A campanha ficou em suspenso. As redes sociais encheram-se de teorias da conspiração e de acusações mais ou menos ignóbeis contra o Presidente Biden. Os MAGA mais fanáticos apontaram o dedo aos democratas. Os que seguem religiosamente o culto de Trump viram a mão de Deus a desviar a bala. A imagem do seu rosto com um fio de sangue, o seu corpo protegido pelos seguranças, o punho erguido contra a bandeira americana, tornou-se icónica. Imagino que nem a inteligência artificial conseguiria conceber um melhor cartaz para a sua campanha eleitoral.

Há um "antes" e um "depois" do atentado. Sabemos o que era o "antes". Só podemos especular sobre o que será o "depois". E o "antes" resume-se numa frase: Donald Trump foi vítima do seu próprio discurso político que, desde 2015, quando decidiu candidatar-se às primárias republicanas, arrastou sempre consigo o incitamento ao ódio e à violência contra os seus "inimigos" políticos e um desprezo pelos outro seres humanos que raia a patologia. Obama era o "Barry do Soweto". "Metam-na na prisão" foi o grito de guerra mais ouvido durante a campanha de 2016 contra Hillary Clinton.

Incentivou continuamente os seus apoiantes mais fanáticos a actos de violência.
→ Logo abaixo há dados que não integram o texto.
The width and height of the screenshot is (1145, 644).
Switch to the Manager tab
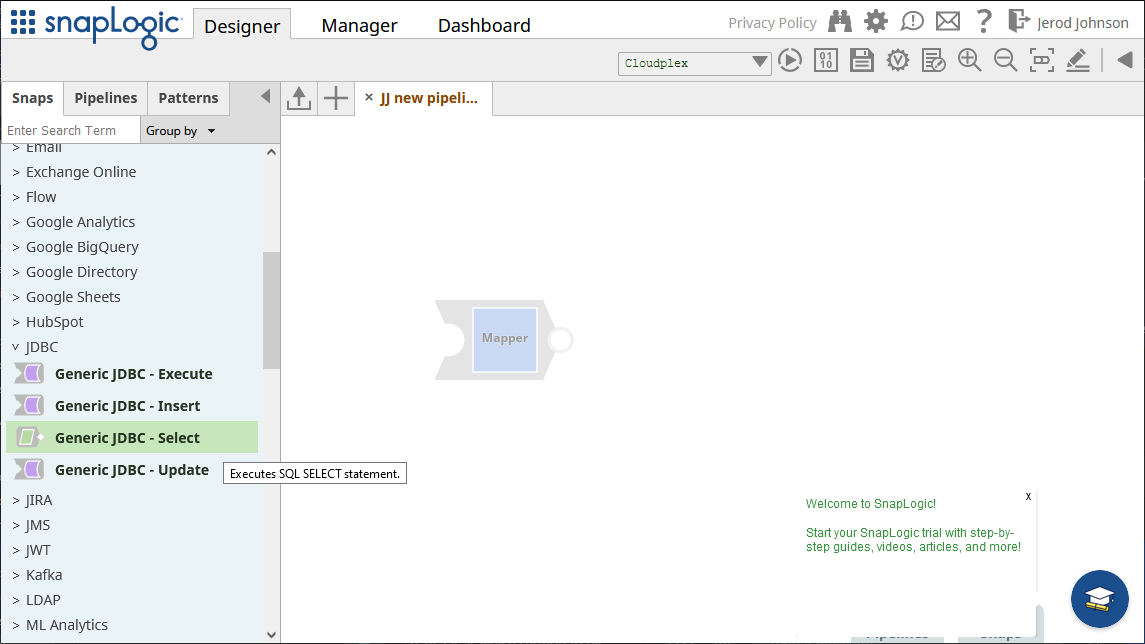359,26
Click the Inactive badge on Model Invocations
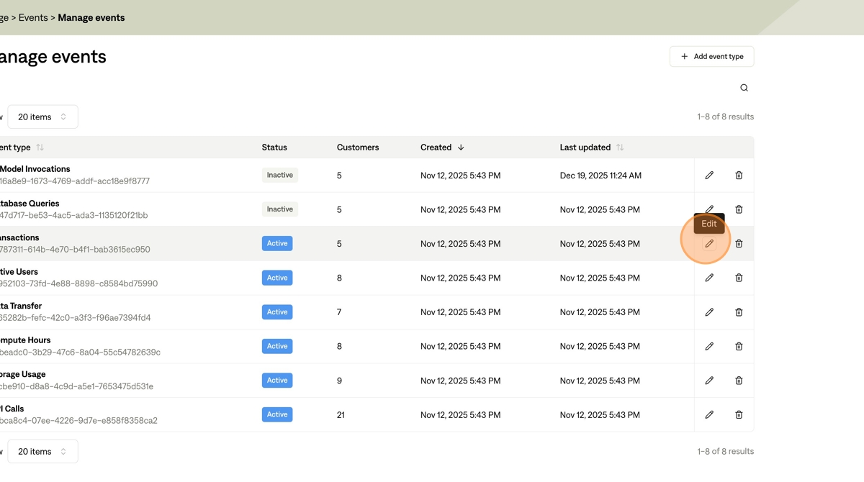This screenshot has height=482, width=864. point(280,175)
Recusou-se a aceitar os resultados das eleições de 2020, atiçando uma massa de desordeiros contra o Capitólio aos gritos de "enforquem Mike Pence" e "matem Nancy Pelosi". Todos ainda nos lembramos, absolutamente incrédulos e horrorizados, das imagens que nos chegavam em directo de Washington, naquele dia 6 de Janeiro de 2021. Morreram quatro pessoas, entre as quais dois polícias da segurança do Congresso. Para Trump, os insurrectos foram "patriotas inacreditáveis", que prometeu perdoar quando voltasse à Casa Branca.
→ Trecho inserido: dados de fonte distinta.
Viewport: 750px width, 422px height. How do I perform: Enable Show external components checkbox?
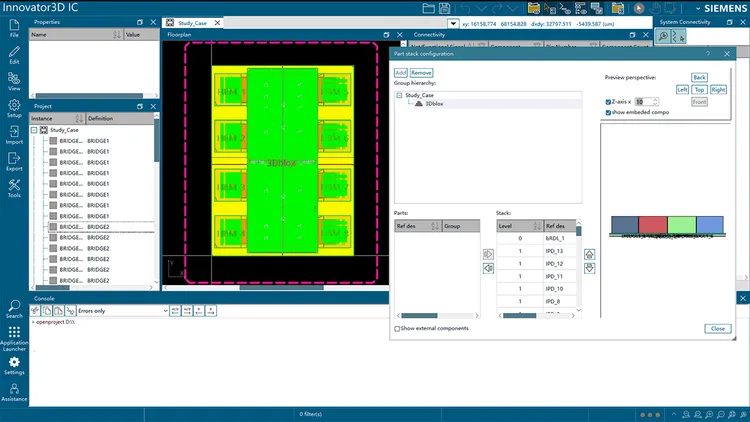398,328
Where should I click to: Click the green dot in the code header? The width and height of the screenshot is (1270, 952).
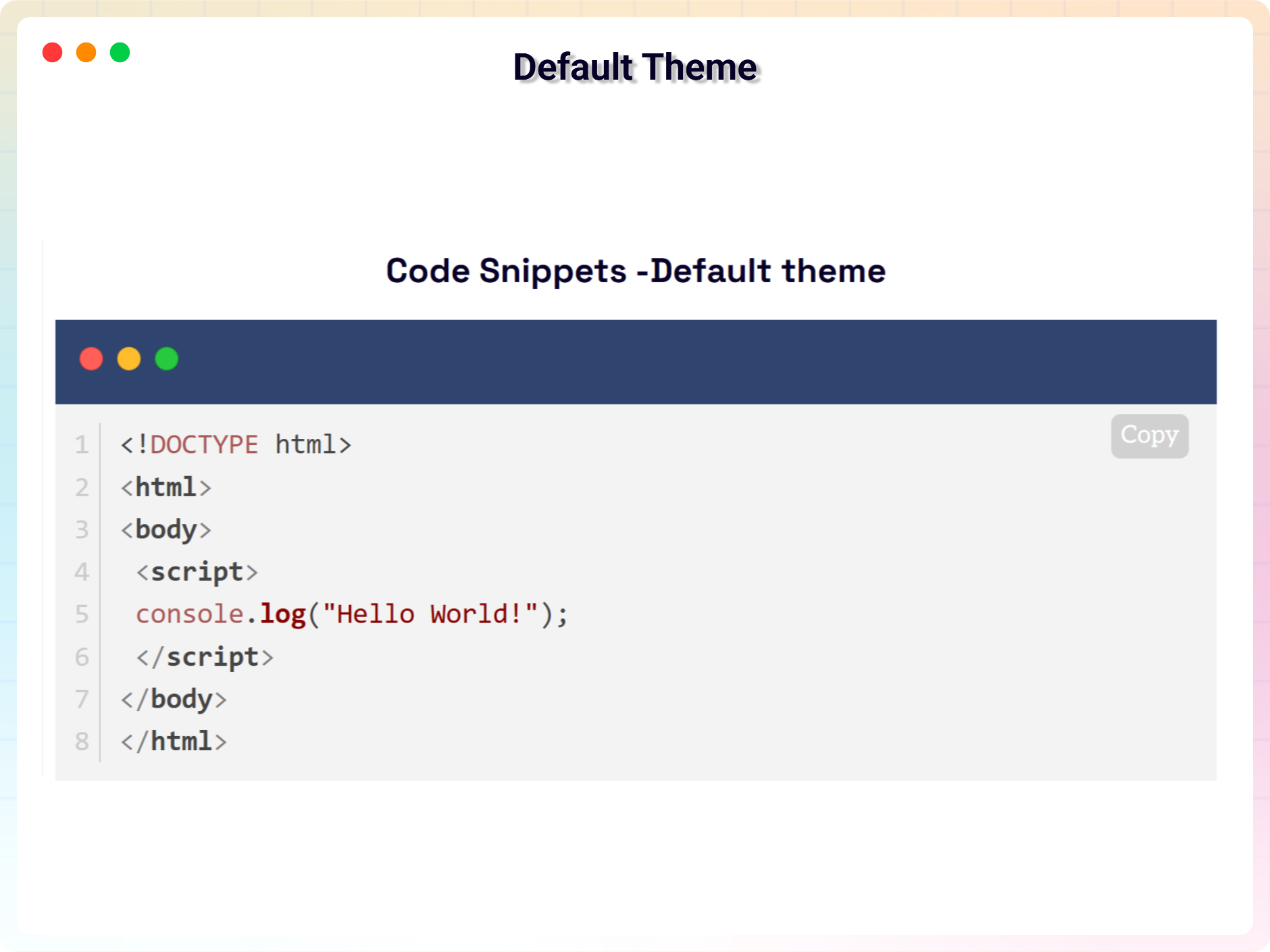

Gozou com o ataque ao marido de Pelosi na sua casa de S. Francisco – na verdade, era dirigido a ela –, levado a cabo por um fanático que o feriu com enorme gravidade. Alguns – quase todos – os elementos que trabalharam com ele na Casa Branca ou na Administração descrevem os anómalos pedidos e ordens que recebiam do então Presidente.

Incita constantemente ao ódio aos imigrantes, que acusa de violadores, ladrões e criminosos. Disse, já mais recentemente, que haveria um "banho de sangue" na América caso perdesse as eleições de Novembro próximo. E o problema é que a sua previsão tem hoje uma alta probabilidade de se realizar. Nem sequer conseguimos antecipar o que teria acontecido se os tiros tivessem sido fatais.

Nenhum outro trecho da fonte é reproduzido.